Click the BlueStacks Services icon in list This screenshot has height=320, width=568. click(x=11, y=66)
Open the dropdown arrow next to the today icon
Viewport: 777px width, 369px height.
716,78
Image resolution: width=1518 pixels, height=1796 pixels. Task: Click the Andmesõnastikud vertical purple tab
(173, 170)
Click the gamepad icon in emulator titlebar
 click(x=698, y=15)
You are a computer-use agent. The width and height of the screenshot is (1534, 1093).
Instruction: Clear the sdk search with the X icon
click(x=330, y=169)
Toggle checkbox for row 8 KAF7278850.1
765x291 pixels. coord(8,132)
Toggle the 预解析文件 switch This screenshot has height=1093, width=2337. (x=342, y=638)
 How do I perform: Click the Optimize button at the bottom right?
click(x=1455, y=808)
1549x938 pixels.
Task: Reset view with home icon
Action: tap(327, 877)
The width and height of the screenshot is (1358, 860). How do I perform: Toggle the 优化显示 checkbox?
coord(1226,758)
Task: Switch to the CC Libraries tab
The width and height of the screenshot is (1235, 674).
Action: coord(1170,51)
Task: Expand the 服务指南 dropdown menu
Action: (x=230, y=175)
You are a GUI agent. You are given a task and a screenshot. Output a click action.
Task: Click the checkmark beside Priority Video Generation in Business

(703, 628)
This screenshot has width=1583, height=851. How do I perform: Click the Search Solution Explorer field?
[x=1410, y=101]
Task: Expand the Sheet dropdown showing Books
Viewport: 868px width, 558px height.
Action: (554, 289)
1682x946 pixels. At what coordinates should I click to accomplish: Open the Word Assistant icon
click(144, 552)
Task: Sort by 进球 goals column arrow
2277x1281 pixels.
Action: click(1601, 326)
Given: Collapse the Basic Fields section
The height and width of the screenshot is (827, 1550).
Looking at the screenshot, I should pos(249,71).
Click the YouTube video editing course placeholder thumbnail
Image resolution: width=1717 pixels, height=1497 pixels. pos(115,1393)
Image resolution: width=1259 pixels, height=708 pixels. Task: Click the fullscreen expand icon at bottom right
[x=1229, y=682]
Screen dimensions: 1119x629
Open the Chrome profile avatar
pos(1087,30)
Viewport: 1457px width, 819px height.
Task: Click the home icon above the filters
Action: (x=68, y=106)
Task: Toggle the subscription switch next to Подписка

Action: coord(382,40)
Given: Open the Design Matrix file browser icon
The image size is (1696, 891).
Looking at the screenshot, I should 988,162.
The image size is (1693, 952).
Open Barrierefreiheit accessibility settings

**********

» **Your task**
The answer must consist of every entry, set down exactly as given.

» **Task output**
Click the BlueStacks Services icon in list This screenshot has height=320, width=568. click(x=11, y=66)
Open the dropdown arrow next to the today icon
Viewport: 777px width, 369px height.
716,78
Image resolution: width=1518 pixels, height=1796 pixels. Task: Click the Andmesõnastikud vertical purple tab
(173, 170)
Click the gamepad icon in emulator titlebar
 click(x=698, y=15)
You are a computer-use agent. The width and height of the screenshot is (1534, 1093).
Instruction: Clear the sdk search with the X icon
click(x=330, y=169)
Toggle checkbox for row 8 KAF7278850.1
765x291 pixels. coord(8,132)
Toggle the 预解析文件 switch This screenshot has height=1093, width=2337. (x=342, y=638)
 How do I perform: Click the Optimize button at the bottom right?
click(x=1455, y=808)
1549x938 pixels.
Task: Reset view with home icon
Action: tap(327, 877)
The width and height of the screenshot is (1358, 860). How do I perform: Toggle the 优化显示 checkbox?
coord(1226,758)
Task: Switch to the CC Libraries tab
The width and height of the screenshot is (1235, 674).
Action: coord(1170,51)
Task: Expand the 服务指南 dropdown menu
Action: (x=230, y=175)
You are a GUI agent. You are given a task and a screenshot. Output a click action.
Task: Click the checkmark beside Priority Video Generation in Business

(703, 628)
This screenshot has width=1583, height=851. How do I perform: Click the Search Solution Explorer field?
[x=1410, y=101]
Task: Expand the Sheet dropdown showing Books
Viewport: 868px width, 558px height.
Action: (554, 289)
1682x946 pixels. At what coordinates should I click to accomplish: Open the Word Assistant icon
click(144, 552)
Task: Sort by 进球 goals column arrow
2277x1281 pixels.
Action: click(1601, 326)
Given: Collapse the Basic Fields section
The height and width of the screenshot is (827, 1550).
Looking at the screenshot, I should pos(249,71).
Click the YouTube video editing course placeholder thumbnail
Image resolution: width=1717 pixels, height=1497 pixels. pos(115,1393)
Image resolution: width=1259 pixels, height=708 pixels. Task: Click the fullscreen expand icon at bottom right
[x=1229, y=682]
Screen dimensions: 1119x629
Open the Chrome profile avatar
pos(1087,30)
Viewport: 1457px width, 819px height.
Task: Click the home icon above the filters
Action: (x=68, y=106)
Task: Toggle the subscription switch next to Подписка

Action: coord(382,40)
Given: Open the Design Matrix file browser icon
The image size is (1696, 891).
Looking at the screenshot, I should 988,162.
The image size is (1693, 952).
Open Barrierefreiheit accessibility settings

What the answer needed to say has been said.